I believe adding these lines to the start of your Makefile will do what you are asking for:

SOURCES:=$(wildcard *.sra)
TARGETS:=$(SOURCES:.sra=_fastqc.html) $(SOURCES:.sra=_fastqc.zip)\
     $(SOURCES:.sra=_sts_fastqc.html) $(SOURCES:.sra=_sts_fastqc.zip)

.PHONY: all
all: $(TARGETS)

What this does is grab all .sra files from the file system and build a list of targets to build by replacing the extension with whatever strings are necessary to produce the targets. (Note the the html and zip targets being produced by the same command I could have one or the other but I've decided to put both, in case the rules change and the hmtl and zip targets are ever produced separately.) Then it sets the phony all target to build all the computed targets.
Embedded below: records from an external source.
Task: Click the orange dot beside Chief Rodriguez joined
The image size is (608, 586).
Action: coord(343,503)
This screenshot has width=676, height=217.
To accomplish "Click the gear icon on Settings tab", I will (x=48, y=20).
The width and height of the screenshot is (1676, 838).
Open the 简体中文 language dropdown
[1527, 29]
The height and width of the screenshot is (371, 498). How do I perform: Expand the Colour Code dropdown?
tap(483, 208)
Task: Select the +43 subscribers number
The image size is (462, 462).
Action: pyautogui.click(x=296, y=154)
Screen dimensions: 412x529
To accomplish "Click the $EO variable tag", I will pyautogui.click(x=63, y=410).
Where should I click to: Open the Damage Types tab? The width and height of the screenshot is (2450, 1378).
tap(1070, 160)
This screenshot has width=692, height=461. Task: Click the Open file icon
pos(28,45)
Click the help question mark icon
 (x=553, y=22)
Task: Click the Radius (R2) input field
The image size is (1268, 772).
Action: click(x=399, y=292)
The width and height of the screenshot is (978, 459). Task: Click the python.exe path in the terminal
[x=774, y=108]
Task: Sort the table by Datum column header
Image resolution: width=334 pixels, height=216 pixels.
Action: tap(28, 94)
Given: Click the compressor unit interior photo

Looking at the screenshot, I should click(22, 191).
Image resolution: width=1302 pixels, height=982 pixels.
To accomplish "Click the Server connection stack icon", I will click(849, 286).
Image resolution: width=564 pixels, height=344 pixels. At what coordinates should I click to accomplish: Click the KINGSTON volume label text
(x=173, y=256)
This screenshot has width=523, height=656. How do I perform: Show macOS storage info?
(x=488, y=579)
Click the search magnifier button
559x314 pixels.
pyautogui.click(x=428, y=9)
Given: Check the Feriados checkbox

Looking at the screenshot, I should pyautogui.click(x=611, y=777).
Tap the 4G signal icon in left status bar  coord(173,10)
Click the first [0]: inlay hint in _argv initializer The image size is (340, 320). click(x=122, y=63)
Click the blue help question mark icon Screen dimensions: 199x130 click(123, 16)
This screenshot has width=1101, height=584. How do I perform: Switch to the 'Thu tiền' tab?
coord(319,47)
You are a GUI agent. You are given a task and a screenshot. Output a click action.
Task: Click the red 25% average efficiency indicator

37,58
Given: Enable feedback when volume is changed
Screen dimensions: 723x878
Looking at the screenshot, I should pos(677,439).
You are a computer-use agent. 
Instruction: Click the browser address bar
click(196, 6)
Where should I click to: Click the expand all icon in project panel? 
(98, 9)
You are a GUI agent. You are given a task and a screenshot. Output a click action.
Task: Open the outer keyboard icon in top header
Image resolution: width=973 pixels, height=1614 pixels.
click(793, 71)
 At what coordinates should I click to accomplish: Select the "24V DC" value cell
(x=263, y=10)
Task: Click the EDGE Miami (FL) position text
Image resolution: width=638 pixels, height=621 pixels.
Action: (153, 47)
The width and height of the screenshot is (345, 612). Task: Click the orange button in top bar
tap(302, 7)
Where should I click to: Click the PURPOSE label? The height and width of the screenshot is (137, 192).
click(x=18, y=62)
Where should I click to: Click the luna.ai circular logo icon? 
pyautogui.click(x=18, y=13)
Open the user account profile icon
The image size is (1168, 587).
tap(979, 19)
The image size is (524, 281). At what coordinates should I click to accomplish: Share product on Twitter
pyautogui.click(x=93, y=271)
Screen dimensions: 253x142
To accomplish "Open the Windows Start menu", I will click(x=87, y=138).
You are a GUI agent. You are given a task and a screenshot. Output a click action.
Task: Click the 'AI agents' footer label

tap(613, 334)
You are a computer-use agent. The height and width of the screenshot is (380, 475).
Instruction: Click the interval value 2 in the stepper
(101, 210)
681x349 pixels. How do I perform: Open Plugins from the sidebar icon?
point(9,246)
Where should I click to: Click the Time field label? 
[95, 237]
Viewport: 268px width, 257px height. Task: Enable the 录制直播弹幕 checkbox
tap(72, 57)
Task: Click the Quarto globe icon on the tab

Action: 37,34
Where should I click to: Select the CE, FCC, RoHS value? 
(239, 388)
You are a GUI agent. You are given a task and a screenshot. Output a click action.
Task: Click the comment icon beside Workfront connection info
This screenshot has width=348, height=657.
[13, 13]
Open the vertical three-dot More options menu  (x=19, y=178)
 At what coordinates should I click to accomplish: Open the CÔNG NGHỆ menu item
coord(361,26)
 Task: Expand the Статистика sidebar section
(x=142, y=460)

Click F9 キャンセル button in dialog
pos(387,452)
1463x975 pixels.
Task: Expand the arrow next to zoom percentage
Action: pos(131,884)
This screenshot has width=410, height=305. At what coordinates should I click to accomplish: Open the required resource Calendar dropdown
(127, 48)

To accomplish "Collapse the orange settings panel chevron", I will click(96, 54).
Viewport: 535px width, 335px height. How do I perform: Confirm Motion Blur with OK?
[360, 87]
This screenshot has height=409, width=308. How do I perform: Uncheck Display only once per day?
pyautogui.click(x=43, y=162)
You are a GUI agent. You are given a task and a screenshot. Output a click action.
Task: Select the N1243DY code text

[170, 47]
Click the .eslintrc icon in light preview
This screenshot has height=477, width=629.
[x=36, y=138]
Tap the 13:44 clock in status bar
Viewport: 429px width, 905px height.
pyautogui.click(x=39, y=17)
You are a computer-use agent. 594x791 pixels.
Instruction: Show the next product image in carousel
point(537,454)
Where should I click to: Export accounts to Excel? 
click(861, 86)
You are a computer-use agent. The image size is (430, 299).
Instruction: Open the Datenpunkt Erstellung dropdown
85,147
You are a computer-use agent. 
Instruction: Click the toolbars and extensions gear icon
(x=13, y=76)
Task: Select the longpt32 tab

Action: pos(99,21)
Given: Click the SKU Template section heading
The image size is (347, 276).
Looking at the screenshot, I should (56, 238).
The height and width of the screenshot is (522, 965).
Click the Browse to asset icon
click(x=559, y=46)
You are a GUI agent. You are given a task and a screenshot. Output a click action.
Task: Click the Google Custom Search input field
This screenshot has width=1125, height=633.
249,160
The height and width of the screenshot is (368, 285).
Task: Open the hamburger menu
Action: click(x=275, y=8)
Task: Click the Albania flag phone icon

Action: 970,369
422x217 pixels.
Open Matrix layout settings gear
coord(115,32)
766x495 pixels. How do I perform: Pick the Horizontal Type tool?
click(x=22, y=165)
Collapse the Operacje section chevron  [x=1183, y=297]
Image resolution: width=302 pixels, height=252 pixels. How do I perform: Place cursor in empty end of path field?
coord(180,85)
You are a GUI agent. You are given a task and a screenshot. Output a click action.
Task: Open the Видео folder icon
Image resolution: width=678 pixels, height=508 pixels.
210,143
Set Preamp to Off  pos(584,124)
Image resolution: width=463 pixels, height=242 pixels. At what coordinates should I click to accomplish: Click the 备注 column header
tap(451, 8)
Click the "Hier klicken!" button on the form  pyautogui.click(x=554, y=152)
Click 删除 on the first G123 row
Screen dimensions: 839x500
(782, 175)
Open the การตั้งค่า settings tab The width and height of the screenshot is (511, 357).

Here is a Makefile I've modified from yours by adding @echo everywhere which I used to check that things were okay without having to run the actual commands in your Makefile. You could copy and paste it in a file to first check that everything is fine before modifying your own Makefile with the lines above. Here it is:

SOURCES:=$(wildcard *.sra)
TARGETS:=$(SOURCES:.sra=_fastqc.html) $(SOURCES:.sra=_fastqc.zip)\
     $(SOURCES:.sra=_sts_fastqc.html) $(SOURCES:.sra=_sts_fastqc.zip)

.PHONY: all
all: $(TARGETS)

%_sts_fastqc.html %_sts_fastqc.zip: %_sts.fastq
# perform quality control after cleaning reads
    @echo fastqc $^

%_sts.fastq: %_st.fastq
# trim reads based on quality
    @echo sickle se -f $^ -t illumina -o $@

%_st.fastq: %_s.fastq
# remove contaminated reads
    @echo tagdust -s adapters.fa $^

%_s.fastq: %.fastq
# trim adapters
    @echo 'scythe -a <adapters.fa> -o $@ $^'

%_fastqc.html %_fastqc.zip: %.fastq
# perform quality control before cleaning reads
    @echo fastqc $^

%.fastq: %.sra
# convert .fastq to .sra
    @echo fastq-dump $^

I tested it here by running touch a.sra b.sra and then running make. It ran the commands for both files.

Louis
  • 146,715
  • 28
  • 274
  • 320
  • I have followed your advice and everything works perfectly. As an aside, I am running my makefile using the following command: 'nohup make -f mymakefile.GNUmakefile -j 7 &'. This dumps all the output from all files which would normally go to the stdout into the nohup file, unfortunately some of the programs used don't report which file they work on, just the results, therefore I can't track which stats are for which .fastq file. Any way to rectify this? – jma1991 Oct 18 '14 at 14:58
0

instead of using patterns, I would use a 'define':

 # 'all' is not a file 
.PHONY: all 
# a list of 4 samples
SAMPLES=S1 S2 S3 S4

#define a macro named analyzefastq. It takes one argument $(1). we need to protect the '$' for later expension using $(eval)
define analyzefastq 
# create a .st.fastq from fastq for file $(1)
$(1).st.fastq  : $(1).fastq
    tagdust -s adapters.fa $$^
# create a .fastq from seq for file $(1)
$(1).fastq : $(1).sra
    fastq-dump $$^

endef

#all : final target  dependency is all samples with a suffix '.st.fastq'
all: $(addsuffix ${S}.st.fastq, ${SAMPLES} )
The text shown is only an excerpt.